If you want to lose weight but find the keto diet too restrictive, you might consider the keto cycling diet as an alternative option. You’re not alone: Many keto fans out there find it difficult to cut ties with their beloved breads and pastas. But what is keto cycling? Is it really less restrictive than traditional keto? And most importantly, does it even work? Read on to find out if keto cycling is a good choice for you.
What is keto cycling?
Keto cycling, which is also known as a cyclical ketogenic diet (CKD), involves following a strict ketogenic diet for five or six days per week and allowing yourself the remaining one or two days to not follow it. As you might already know, the keto diet is a low-carb, high-fat, and limited-protein meal plan. So in the case of keto cycling, your non-keto days are the days that you can eat more carbs. The goal of this strategy is to temporarily get you out of ketosis — a state where your body gets energy from fats instead of carbohydrates — in order to refill muscle glycogen.
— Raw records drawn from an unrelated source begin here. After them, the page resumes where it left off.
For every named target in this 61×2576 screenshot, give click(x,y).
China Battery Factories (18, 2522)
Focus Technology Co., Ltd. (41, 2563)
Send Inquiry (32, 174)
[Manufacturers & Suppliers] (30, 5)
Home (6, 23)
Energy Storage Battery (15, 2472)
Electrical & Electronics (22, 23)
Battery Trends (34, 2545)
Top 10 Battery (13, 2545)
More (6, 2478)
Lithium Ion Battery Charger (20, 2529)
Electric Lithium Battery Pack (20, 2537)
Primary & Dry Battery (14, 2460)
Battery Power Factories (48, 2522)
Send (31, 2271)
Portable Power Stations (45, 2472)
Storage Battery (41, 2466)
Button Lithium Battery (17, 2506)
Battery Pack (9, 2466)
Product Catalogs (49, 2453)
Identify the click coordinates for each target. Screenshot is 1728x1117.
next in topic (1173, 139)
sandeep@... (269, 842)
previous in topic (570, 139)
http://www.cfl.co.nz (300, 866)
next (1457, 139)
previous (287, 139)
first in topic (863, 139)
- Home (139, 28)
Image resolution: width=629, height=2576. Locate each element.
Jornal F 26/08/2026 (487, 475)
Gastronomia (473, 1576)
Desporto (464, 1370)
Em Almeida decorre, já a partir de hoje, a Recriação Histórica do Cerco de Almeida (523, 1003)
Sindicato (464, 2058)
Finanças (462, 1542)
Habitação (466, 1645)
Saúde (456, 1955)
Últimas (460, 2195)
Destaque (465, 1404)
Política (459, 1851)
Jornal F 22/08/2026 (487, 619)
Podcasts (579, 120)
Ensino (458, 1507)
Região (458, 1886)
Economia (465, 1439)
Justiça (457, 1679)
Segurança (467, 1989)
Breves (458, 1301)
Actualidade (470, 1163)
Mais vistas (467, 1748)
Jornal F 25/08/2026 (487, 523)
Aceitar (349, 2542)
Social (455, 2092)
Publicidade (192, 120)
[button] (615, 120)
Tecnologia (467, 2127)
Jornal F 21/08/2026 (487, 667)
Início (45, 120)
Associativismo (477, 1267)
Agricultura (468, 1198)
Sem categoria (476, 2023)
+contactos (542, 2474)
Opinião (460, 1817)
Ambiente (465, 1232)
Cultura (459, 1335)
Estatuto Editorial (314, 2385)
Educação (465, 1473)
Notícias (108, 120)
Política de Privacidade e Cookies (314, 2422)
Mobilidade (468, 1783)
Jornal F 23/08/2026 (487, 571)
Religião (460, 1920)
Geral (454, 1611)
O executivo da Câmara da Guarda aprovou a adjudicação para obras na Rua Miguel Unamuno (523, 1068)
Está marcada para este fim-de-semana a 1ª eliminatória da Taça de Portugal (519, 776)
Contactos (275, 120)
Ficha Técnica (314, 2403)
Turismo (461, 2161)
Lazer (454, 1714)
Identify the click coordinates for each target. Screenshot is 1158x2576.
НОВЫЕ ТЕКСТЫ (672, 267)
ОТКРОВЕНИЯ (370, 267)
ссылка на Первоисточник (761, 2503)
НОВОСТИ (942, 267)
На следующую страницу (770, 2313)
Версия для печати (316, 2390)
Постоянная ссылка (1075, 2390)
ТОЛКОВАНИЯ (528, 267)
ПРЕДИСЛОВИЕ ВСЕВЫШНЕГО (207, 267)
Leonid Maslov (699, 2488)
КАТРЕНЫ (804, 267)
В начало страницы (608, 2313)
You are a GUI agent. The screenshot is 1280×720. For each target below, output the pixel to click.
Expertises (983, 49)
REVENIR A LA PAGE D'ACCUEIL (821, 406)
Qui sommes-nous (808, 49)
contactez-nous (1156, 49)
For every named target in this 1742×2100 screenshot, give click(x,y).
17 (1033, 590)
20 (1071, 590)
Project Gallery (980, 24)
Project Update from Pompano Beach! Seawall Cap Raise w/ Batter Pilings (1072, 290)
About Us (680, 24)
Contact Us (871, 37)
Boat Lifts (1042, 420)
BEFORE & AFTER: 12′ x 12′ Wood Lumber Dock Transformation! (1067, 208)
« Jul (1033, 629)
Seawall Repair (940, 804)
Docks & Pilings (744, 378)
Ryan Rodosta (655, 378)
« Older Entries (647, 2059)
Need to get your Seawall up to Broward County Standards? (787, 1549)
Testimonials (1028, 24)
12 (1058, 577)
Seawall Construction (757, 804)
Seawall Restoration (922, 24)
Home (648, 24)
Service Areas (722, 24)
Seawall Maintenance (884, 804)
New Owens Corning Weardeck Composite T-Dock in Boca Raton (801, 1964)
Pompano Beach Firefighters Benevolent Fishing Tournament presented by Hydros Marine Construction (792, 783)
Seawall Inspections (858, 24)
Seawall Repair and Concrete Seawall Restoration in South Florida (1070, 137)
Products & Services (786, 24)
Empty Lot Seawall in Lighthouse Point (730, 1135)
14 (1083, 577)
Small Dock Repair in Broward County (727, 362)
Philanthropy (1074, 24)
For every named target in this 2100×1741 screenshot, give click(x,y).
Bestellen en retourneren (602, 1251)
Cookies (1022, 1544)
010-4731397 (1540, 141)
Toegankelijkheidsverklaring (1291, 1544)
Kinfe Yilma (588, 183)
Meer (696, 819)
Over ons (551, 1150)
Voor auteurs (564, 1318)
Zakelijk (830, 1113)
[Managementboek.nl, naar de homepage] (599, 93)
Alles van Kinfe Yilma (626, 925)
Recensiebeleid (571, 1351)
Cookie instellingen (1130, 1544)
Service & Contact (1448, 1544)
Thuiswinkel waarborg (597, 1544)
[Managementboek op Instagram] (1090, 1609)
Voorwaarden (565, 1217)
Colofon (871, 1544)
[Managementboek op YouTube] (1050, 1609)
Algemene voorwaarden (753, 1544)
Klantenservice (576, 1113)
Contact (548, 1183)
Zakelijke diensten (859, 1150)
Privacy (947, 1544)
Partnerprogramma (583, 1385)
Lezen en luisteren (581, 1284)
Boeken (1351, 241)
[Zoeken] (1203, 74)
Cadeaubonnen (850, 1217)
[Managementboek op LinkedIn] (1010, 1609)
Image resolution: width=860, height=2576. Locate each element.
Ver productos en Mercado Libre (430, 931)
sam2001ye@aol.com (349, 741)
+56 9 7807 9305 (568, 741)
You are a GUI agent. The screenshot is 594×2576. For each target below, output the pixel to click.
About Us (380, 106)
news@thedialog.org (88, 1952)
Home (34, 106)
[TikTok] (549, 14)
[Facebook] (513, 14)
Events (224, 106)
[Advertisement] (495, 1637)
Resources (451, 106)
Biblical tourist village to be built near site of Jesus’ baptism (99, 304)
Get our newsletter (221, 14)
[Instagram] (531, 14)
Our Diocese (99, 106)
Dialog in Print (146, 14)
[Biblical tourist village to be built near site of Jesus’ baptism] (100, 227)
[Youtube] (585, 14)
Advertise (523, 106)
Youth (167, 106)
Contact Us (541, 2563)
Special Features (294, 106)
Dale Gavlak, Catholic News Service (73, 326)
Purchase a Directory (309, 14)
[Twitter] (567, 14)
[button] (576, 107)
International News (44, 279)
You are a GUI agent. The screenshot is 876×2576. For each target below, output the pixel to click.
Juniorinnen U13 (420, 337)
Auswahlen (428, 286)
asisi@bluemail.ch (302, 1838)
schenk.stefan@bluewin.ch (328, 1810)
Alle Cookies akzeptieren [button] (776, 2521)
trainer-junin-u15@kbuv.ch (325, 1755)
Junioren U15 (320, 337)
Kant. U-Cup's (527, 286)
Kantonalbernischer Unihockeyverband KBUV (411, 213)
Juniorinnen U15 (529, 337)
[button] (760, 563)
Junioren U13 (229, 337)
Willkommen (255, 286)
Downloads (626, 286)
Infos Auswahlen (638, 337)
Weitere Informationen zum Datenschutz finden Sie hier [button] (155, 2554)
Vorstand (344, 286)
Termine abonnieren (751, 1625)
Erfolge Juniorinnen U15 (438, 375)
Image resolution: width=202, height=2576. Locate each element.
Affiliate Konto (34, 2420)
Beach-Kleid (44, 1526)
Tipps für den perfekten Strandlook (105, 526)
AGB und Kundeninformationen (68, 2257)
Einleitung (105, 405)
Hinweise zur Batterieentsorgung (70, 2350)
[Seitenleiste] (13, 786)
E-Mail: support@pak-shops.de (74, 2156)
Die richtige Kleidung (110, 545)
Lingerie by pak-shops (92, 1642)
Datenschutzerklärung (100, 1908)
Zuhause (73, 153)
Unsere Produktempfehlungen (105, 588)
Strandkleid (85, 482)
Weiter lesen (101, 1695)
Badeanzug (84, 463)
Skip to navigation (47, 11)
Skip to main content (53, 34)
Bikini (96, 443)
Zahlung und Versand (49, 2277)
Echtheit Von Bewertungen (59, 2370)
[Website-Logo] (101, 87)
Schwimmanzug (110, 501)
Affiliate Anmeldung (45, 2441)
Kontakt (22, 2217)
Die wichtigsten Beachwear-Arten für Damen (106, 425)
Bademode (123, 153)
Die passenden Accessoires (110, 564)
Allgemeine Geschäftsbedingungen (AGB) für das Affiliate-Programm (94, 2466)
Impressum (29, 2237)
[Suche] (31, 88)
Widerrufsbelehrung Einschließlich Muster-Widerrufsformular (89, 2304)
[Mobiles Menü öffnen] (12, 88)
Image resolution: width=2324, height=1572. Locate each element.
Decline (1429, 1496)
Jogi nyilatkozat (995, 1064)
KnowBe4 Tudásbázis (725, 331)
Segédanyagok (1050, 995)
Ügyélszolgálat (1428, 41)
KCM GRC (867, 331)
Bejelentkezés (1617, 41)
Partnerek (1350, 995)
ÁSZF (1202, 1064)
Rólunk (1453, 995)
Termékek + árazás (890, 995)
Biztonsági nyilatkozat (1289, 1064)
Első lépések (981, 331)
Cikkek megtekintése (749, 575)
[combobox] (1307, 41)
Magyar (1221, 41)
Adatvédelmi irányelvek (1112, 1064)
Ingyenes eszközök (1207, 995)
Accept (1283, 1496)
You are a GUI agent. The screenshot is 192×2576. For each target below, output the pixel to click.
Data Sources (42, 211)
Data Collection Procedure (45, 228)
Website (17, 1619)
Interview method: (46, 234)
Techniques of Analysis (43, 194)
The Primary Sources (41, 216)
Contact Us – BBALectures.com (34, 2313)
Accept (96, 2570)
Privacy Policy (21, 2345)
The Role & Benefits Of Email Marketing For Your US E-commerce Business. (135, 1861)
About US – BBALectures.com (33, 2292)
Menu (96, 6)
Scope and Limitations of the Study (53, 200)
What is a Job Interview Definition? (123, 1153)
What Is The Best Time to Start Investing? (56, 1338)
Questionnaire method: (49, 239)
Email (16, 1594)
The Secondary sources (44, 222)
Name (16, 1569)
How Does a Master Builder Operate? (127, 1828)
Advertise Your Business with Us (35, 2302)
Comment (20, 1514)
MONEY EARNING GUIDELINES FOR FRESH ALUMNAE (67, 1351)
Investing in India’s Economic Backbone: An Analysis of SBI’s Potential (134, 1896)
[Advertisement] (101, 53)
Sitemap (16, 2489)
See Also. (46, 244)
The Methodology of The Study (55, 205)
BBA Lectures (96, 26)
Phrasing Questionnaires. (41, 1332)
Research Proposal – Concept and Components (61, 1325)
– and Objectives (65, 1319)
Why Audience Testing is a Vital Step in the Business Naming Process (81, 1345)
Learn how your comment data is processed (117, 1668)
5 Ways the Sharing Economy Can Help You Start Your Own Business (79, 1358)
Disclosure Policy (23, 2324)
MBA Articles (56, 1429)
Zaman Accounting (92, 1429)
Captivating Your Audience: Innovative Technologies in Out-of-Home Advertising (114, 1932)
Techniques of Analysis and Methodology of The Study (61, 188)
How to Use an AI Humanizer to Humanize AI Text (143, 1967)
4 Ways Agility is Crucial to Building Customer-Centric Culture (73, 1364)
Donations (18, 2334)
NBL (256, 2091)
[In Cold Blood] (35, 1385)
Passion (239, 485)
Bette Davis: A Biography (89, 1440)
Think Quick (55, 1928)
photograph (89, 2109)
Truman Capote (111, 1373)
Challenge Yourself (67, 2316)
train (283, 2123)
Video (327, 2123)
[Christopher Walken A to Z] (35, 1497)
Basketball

Keto cycling is especially popular with athletes, with many of them claiming that this technique allows them to engage in high-intensity exercise while following the diet for most days out of the week. In other words, many of them find it easier to lose fat while still continuing to build muscle in the midst of keto cycling. But whether you work out a lot or not, loading up on carbs on your “cheat” day(s) will cause your body to store some of those carbs as energy for the week ahead, according to Keto Resource. On top of that, who doesn’t want to have a nice bowl of pasta or a tasty sandwich every now and then?
Does keto cycling work?
Dietician Chloe McLeod said in an interview with Australia’s News AU that everyone should exercise caution before making any dietary decisions based on theories, especially since there hasn’t been much research done on keto cycling just yet.
“Being on a lower carb diet may be useful for some individuals, but it is not right for everyone,” McLeod said to the publication. “Something to keep in mind is if you are truly following a keto diet, as soon as you eat your carbs, this will take you out of ketosis.”
That said, McLeod pointed out that keto cycling may benefit folks who find the keto diet too restrictive, in terms of giving them more options of different types of healthy food to eat on the weekend. It may be helpful for balancing hormones as well.
She added, “It can be a good chance to get some extra fiber and whole grains in your diet, which is more beneficial for your gut health (and overall health) long term,” she said. “High-fat diets have been shown to change the types of bacteria in the gut.”
Another plus about doing keto cycling is that it might help prevent you from getting the dreaded “keto flu” — a loose collection of symptoms that some keto dieters experience early on in the diet, including brain fog, nausea, fatigue, headaches, dehydration, and irritability.
It’s worth mentioning that the small body of research on keto cycling that does exist points to it being a potentially valuable option for athletes specifically. So if you’re looking to add high-intensity exercise to your specific weight-loss plan or fitness goals, this may be of particular interest to you. Remember, always get an OK from your doctor before starting any new diet plan.